Which features sit behind a paywall? You should iterate on these. They are hard to test. So running “A” tests, as a comparison to “A/B” tests is an interesting strategy. It basically means just move some features for a period of time and see what happens. There will be some backlash from existing users, but if you come up with a methodology on your approach, and something you can justify and be transparent about you should feel confident. When more customers pay you, it not only increases your chance of staying in business, but increases the amount of resources you can put into making your product even better for customers. Moving features or versions from free to paid can seem tricky, but don’t be afraid to use your support, marketing and social teams to handle backlash with customer friendly policies.

Creating smart “trojan horse” features. The smartest freemium apps help get you deep into the experience and derive value before they hook you. I remember at SurveyMonkey when we tweaked a feature and let free users collect more than 100 responses, but we had a 100 response limit on viewing. So what did that 101st respondent say? Want to know? Upgrade… Is this “evil” – I don’t think so at all. In the SurveyMonkey case, someone has already gotten tremendous value out of the product and is a great candidate to derive even more value.
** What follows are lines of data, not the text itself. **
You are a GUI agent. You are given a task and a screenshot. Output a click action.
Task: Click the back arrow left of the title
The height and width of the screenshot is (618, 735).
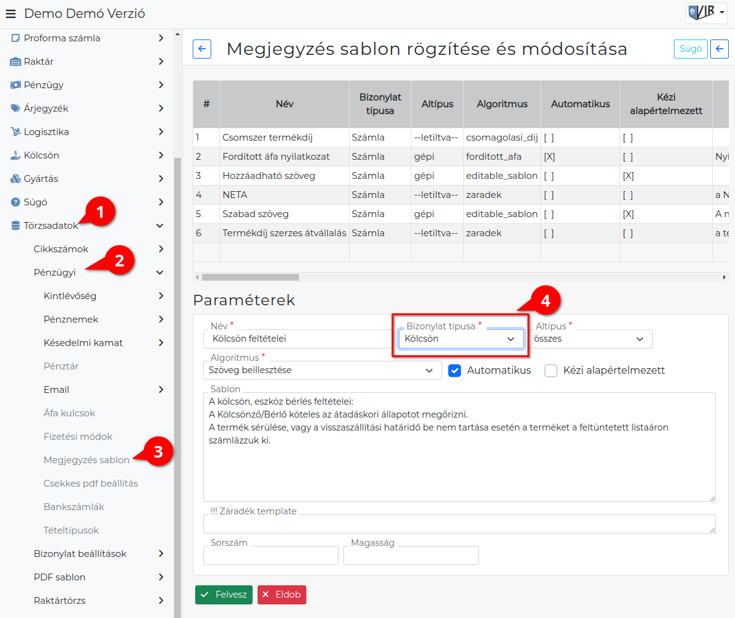pyautogui.click(x=202, y=49)
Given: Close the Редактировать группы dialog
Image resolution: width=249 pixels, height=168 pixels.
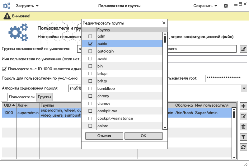Looking at the screenshot, I should tap(164, 23).
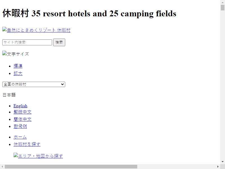
Task: Click the エリア・地図から探す image link
Action: pyautogui.click(x=38, y=156)
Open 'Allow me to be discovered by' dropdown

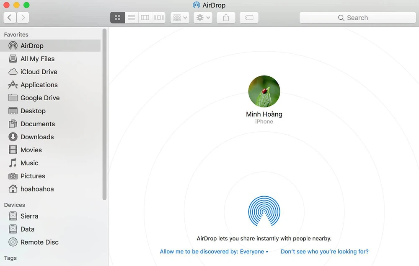pos(214,252)
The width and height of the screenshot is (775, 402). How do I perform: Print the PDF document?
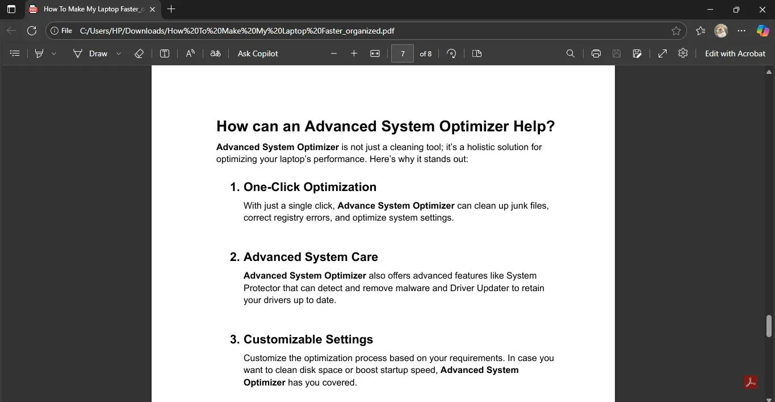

If you’re using Free Trial

7 day, 30 day, 1 day? I’ve never seen 1 day, but the length of a trial is key. How long does it take a customer to really “trial” your product? If you are operating a project management (e.g., Basecamp, Asana) or CRM product (e.g., Salesforce), getting multiple folks onboard and finding time to play with the tool takes a bit of time, so 30 days feels right. But what if you are Netflix, Hulu, Spotify, PicMonkey? A shorter trial can make more sense since getting to a successful outcome (e.g., watch a movie, listen to a song offline, create a great design) shouldn’t take 30 days. The trial is your gift to the user – helping them gain confidence that the product is worth the price. The trial duration and all of your assorted engagement and onboarding marketing efforts are to make sure the customer takes advantage of their trial in a timely fashion.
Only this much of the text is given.